しかし、現在では視聴者に人気が出たドラマは、初回から徐々に視聴率を右肩上がりに上げるという傾向が確立されるようになっています。
ここで重要になるのが、SNSなどのネット上の視聴者の口コミです。
今回の『VIVANT』も毎週のように放映時間に番組関連のキーワードが、SNSのトレンド入りしていましたが、こうしたSNS上での話題化がドラマを知らない人にドラマの存在を知らせ、興味を持つきっかけになるサイクルがまわっているわけです。
こうした傾向は、2013年に放映されたNHKの『あまちゃん』のあたりから見え始め、16年のTBSの『逃げるは恥だが役に立つ』のあたりで明確になっていきます。

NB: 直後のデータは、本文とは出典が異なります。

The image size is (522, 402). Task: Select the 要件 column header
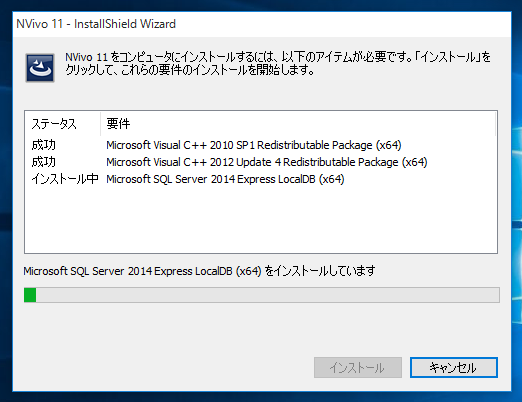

そして、テレビドラマ視聴中にSNS投稿をする文化を明確に確立したのが、『VIVANT』と同じ、TBSの日曜劇場で放映されていた『半沢直樹』です。
(参考記事:半沢直樹の5週連続トレンド世界一に学ぶ、テレビとツイッターの理想の形)
『VIVANT』でも、めまぐるしく転換するストーリーに大きくSNSが刺激され、毎週のように大きな話題となっていましたが、ある意味TBSのドラマ制作チームからすると、今回も狙い通りの結果だったといえるでしょう。
さらに今回の『VIVANT』では、ドラマの公式アカウント自らが、ネタバレや思わせぶりな投稿など、口コミや「考察」を誘発するような投稿を連発。視聴者のSNS投稿だけでなく、視聴者やメディアによる「考察記事」を多数生み出すことに成功するのです。

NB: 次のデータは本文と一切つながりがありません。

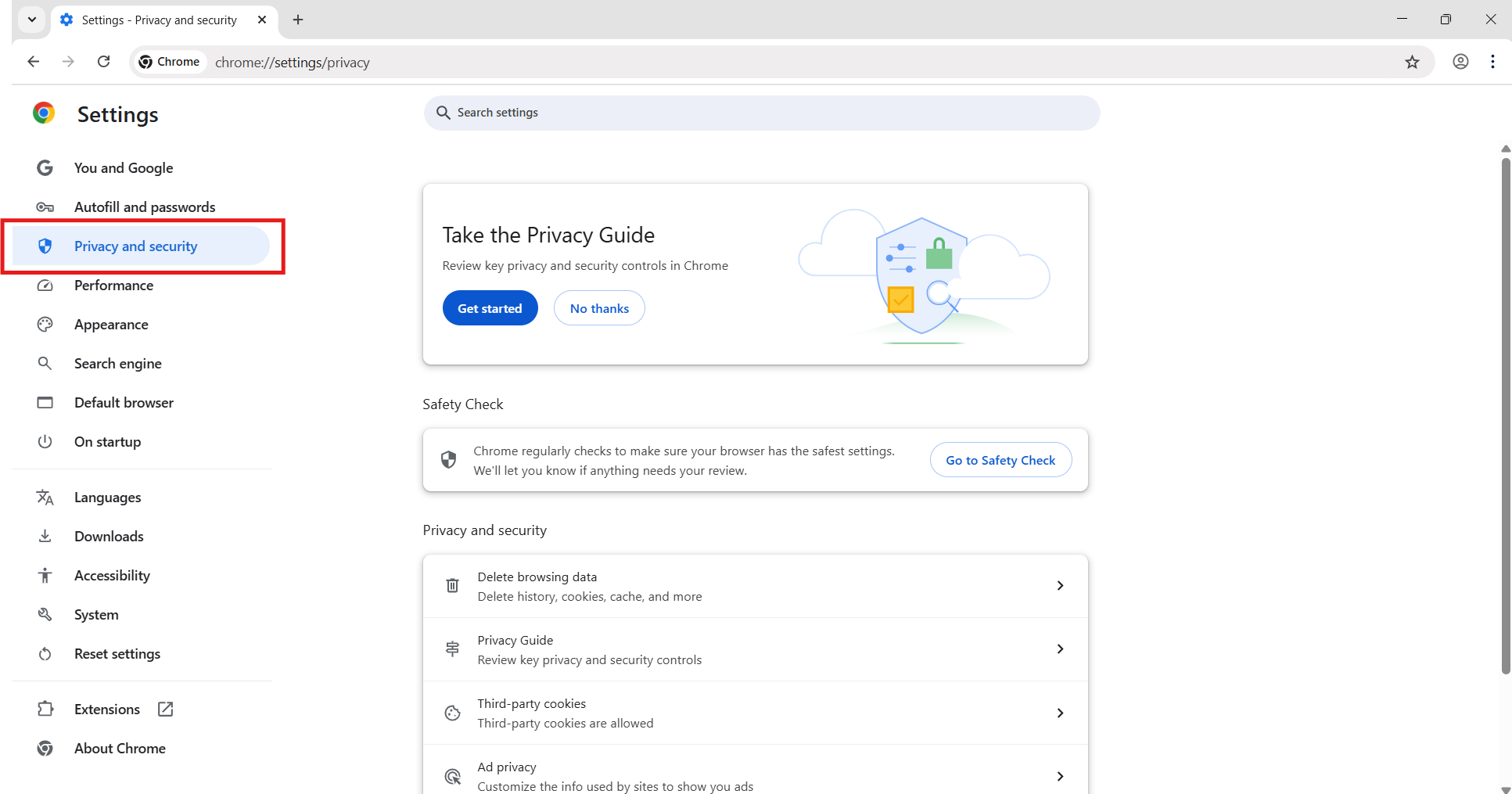Click the bookmark star icon in address bar
This screenshot has height=794, width=1512.
point(1412,62)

(参考記事:「VIVANT」ブームの要因 公式SNSが“ネタバレ”で伏線ヒント 事前情報なしで考察過熱「考察隊の皆様に感謝!」)
この結果、多くの個人やメディアがこぞって『VIVANT』の考察を話題にし、議論するようになり、『VIVANT』は日曜夜の番組放映時間だけでなく、一週間を通じてネット上で話題になり続けることに成功します。
筆者が務めるnoteにおいても、VIVANTを含んだ記事は現時点で4000記事を超えて書かれており、個人の方の記事の一部も多くの人に読まれていたようです。
ある意味、「VIVANT」放映期間中の3ヶ月の間、「VIVANT」考察祭りが展開されていたと言っても良いかもしれません。そして、この3ヶ月にわたる「祭り」期間を作ることが、地上波のテレビドラマならではの現象といえます。